Pakistan Unlikely to Exit FATF’s Grey List:
  • Pakistanmight remain on the grey list of the Financial Action Task Force (FATF) as it has been unable to comply with 6 of the 27 points in the global watchdog’s action plan.
  • The FATF had placed Pakistan on the grey list in June 2018 and asked Islamabad to implement a plan of action to curb money laundering and terror financing by the end of 2019, but the deadline was extended later on due to the coronavirus pandemic.
  • However, the country has managed to avert being blacklisted.
  • The country had completed its legal formalities and informed the watchdog that it had managed to comply with 21 of the points in the action plan.

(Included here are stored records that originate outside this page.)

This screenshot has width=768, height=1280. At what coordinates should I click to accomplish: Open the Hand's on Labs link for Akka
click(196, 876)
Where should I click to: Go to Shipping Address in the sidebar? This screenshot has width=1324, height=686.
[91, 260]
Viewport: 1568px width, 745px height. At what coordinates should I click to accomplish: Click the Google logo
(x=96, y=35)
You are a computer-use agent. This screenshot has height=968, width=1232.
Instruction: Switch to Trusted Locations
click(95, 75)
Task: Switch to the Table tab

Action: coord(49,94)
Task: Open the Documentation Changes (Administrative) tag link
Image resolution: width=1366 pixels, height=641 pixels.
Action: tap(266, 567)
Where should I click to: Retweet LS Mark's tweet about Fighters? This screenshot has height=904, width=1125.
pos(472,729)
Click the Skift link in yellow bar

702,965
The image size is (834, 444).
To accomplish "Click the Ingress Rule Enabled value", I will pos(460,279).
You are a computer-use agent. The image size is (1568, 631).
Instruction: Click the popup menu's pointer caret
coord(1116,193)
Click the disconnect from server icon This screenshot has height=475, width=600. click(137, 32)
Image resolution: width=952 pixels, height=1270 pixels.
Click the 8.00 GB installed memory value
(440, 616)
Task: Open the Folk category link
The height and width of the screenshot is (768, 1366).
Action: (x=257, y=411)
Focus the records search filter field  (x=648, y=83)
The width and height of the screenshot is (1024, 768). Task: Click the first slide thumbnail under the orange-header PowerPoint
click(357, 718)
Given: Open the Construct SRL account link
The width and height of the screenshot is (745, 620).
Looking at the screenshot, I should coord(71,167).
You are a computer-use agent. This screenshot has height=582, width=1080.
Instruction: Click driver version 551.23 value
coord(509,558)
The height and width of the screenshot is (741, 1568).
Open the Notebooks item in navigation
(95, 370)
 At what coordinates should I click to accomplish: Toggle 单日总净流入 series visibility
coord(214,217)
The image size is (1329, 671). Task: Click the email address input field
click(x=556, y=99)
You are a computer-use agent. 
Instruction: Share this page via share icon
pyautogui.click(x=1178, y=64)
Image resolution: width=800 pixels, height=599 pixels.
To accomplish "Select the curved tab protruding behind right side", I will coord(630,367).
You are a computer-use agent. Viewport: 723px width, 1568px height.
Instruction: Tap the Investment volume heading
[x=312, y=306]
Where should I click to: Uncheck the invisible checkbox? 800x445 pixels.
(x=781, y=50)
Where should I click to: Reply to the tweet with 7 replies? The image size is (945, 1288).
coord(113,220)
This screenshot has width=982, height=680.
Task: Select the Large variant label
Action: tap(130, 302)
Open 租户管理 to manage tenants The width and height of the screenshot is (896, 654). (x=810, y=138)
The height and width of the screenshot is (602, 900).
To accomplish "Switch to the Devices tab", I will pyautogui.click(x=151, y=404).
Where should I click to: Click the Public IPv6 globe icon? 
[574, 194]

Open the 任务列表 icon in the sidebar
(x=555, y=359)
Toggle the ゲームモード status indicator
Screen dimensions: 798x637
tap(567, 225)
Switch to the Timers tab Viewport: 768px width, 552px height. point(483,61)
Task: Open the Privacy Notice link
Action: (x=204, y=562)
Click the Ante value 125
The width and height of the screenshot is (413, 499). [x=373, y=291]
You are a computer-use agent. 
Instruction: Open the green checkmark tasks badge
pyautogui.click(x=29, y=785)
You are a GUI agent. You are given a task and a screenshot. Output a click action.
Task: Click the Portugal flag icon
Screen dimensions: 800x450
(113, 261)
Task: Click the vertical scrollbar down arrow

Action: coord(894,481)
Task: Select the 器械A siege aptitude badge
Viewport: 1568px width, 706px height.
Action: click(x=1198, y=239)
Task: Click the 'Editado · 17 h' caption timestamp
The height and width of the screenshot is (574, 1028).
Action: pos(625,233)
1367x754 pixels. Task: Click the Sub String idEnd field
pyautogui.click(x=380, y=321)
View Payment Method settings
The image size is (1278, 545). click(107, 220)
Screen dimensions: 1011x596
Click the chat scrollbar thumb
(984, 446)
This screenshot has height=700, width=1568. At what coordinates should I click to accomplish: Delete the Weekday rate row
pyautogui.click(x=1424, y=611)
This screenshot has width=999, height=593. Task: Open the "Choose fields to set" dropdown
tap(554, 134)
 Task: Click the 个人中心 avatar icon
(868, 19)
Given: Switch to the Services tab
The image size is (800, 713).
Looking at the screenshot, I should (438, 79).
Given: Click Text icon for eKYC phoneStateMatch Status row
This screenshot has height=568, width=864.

  • Pakistan has succeeded in making 20 per cent progress in the remaining six points of the action plan.

 

Way Forward:
  • As Pakistan has now been placed in the grey list, it will now have to provide a detailed 27 point action plan to curbing funding for UN-designated terrorist groups.
  • If Pakistan fails, FATF will be ‘black listing’ it, a move that could virtually cut all financial flows.
  • Pakistan has only completed about 21 points so far.
  • The developments at FATF have frustrated many in Pakistan.
  • But no political party seems capable of asking the military to end its support for terrorists.
  • As there seems to be a lack of a genuine effort to curtail terrorist activity, all major economies must be persuaded to boycott Pakistan.
  • While China might continue to aid Pakistan financially, its funding model thus far has been only increasing Pakistan’s debt burden.
  • Given its precarious foreign exchange position, Pakistan will inevitably have to seek a bailout from international organisations like IMF and World Bank.
  • Consensus needs to be strengthened for not providing concessional credits unless terror infrastructure is irrevocably dismantled.